When I dropped into the gurdwara to take a look, there was a guy with a beard and turban near the entrance measuring up a noticeboard, so I approached and explained that I am trying a different religion every month this year. He put down his measuring tape, then spent the next 90 minutes showing me around, explaining the religion and telling me about the beliefs. His name was Padam, and he was super helpful. He pointed out the large TV screen near the entrance that displayed a piece of scripture for the day, and Iearned that it came from the Guru Granth Sahib, which is the Sikh holy book. It displays a different piece of scripture each day, which is made available from “the opening” of the book at 4am each morning, until 8pm each night. Padam suggested that if I read it, it would contain a personal message that I needed to hear because of me turning up on this day at this time. I read it and maybe I just missed it, because I’m not sure I gleaned anything particular. Maybe it’s just me.

I took off my shoes and put on a head covering and we went into the gurdwara, knelt in front of the holy area where the Guru Granth Sahib was kept, and Padam told me lots and lots of stuff about the Sikh religion.

He stressed that the Sikh religion is extremely egalitarian, and treats every human with respect and reverence. A good Sikh, he told me, is peace-loving and is blind to race, to colour, to nationality, to gender. Every human, regardless of who they are, is equal and welcome. Sikhs are welcoming to all other religions, and even though they have been persecuted and even executed over the centuries by Muslim and Mughal invaders, they still harbour no ill feelings towards other religions or races.
··········
### Tasks for this exercise
1: Answer these from the gurdwara passage:
(a) How long did Padam spend showing the narrator around?
(b) What did the narrator put on before going into the gurdwara?
(c) By whom does the passage say Sikhs have been persecuted over the centuries?
2: Reproduce word for word the part of the gurdwara passage from "I took off my" up to and including "religions or races.".

### Rows from a dataset
··········
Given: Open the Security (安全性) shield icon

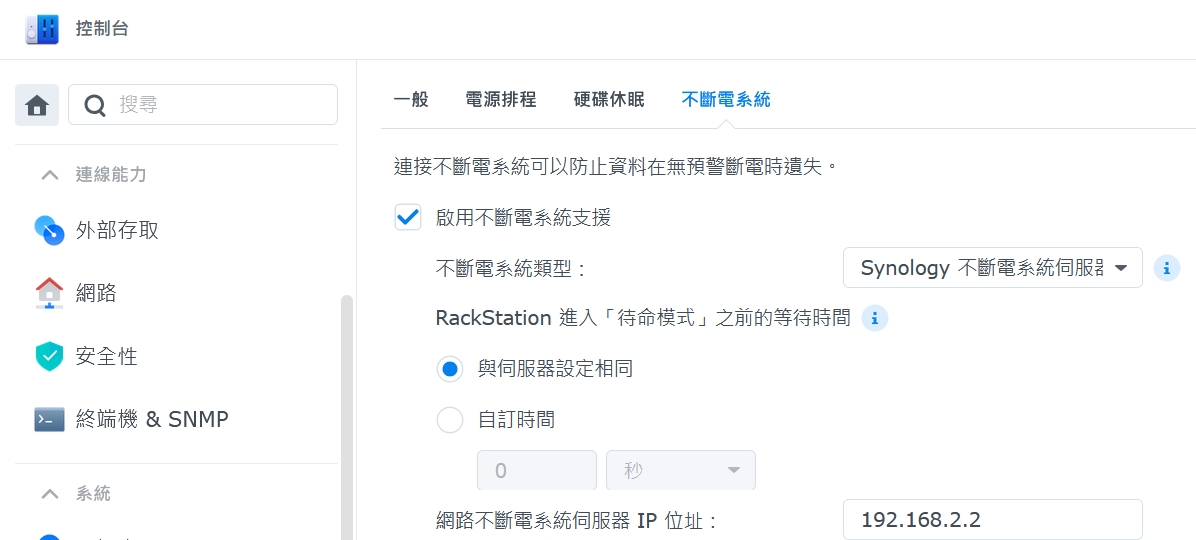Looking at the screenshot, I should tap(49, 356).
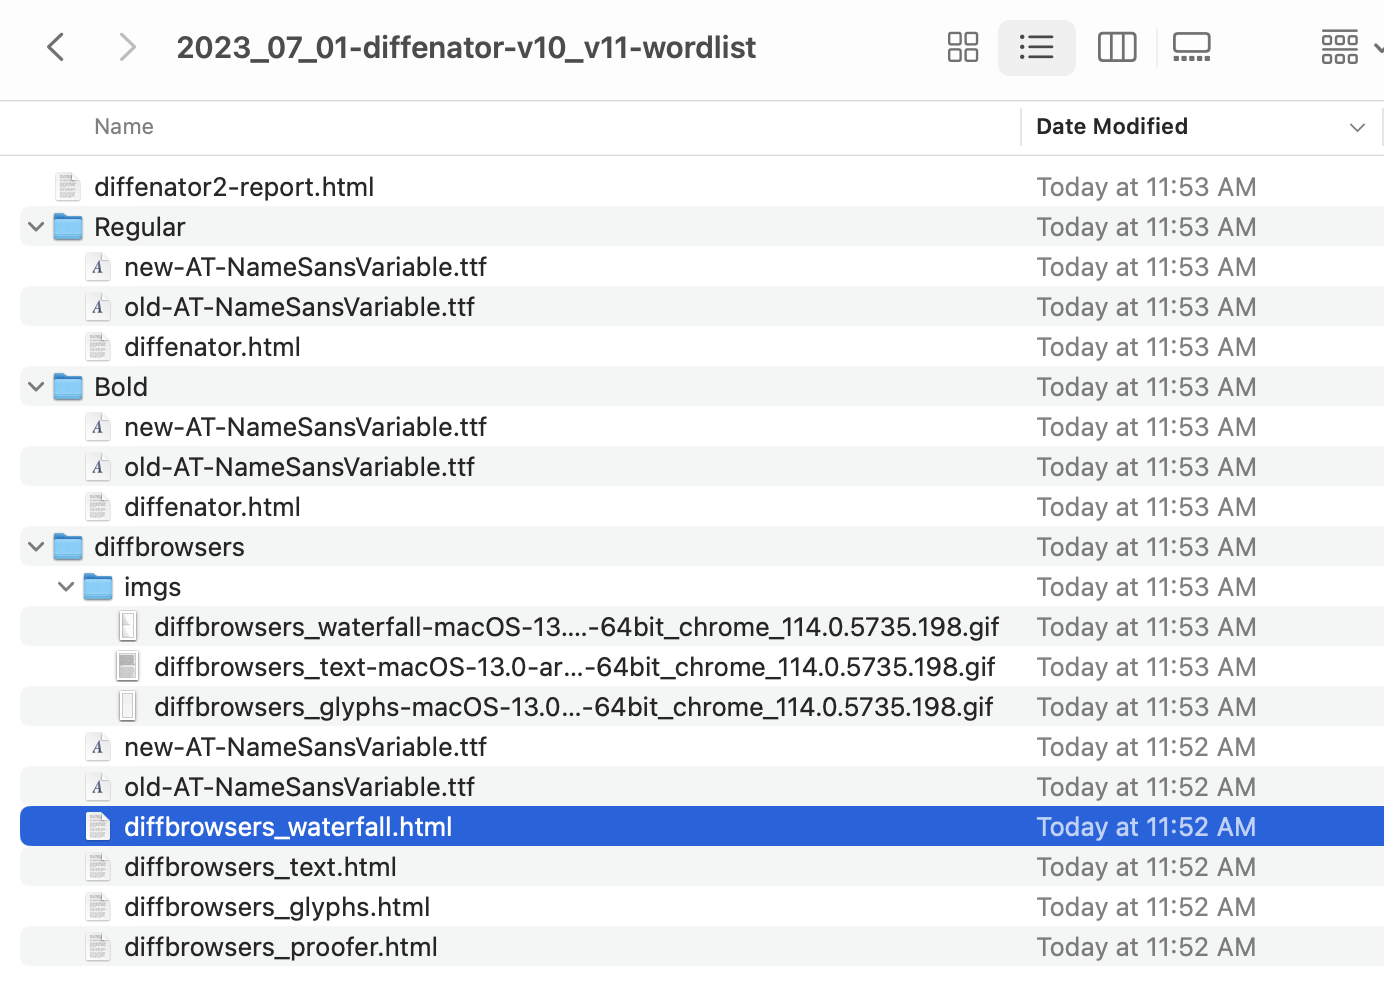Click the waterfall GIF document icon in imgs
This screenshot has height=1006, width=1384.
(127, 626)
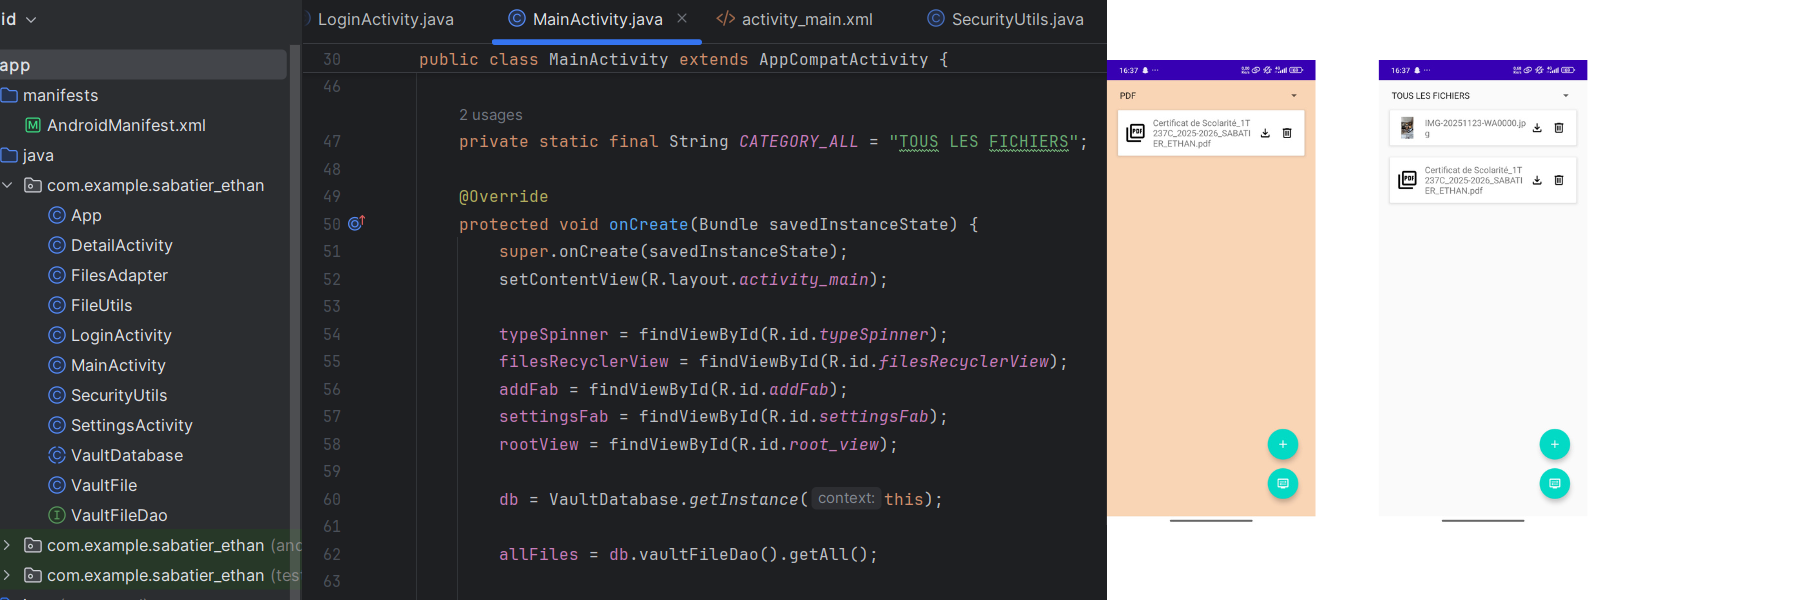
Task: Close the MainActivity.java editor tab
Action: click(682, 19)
··········
### Written answers
1:
(a) 90 minutes
(b) A head covering
(c) Muslim and Mughal invaders

2:
I took off my shoes and put on a head covering and we went into the gurdwara, knelt in front of the holy area where the Guru Granth Sahib was kept, and Padam told me lots and lots of stuff about the Sikh religion.

He stressed that the Sikh religion is extremely egalitarian, and treats every human with respect and reverence. A good Sikh, he told me, is peace-loving and is blind to race, to colour, to nationality, to gender. Every human, regardless of who they are, is equal and welcome. Sikhs are welcoming to all other religions, and even though they have been persecuted and even executed over the centuries by Muslim and Mughal invaders, they still harbour no ill feelings towards other religions or races.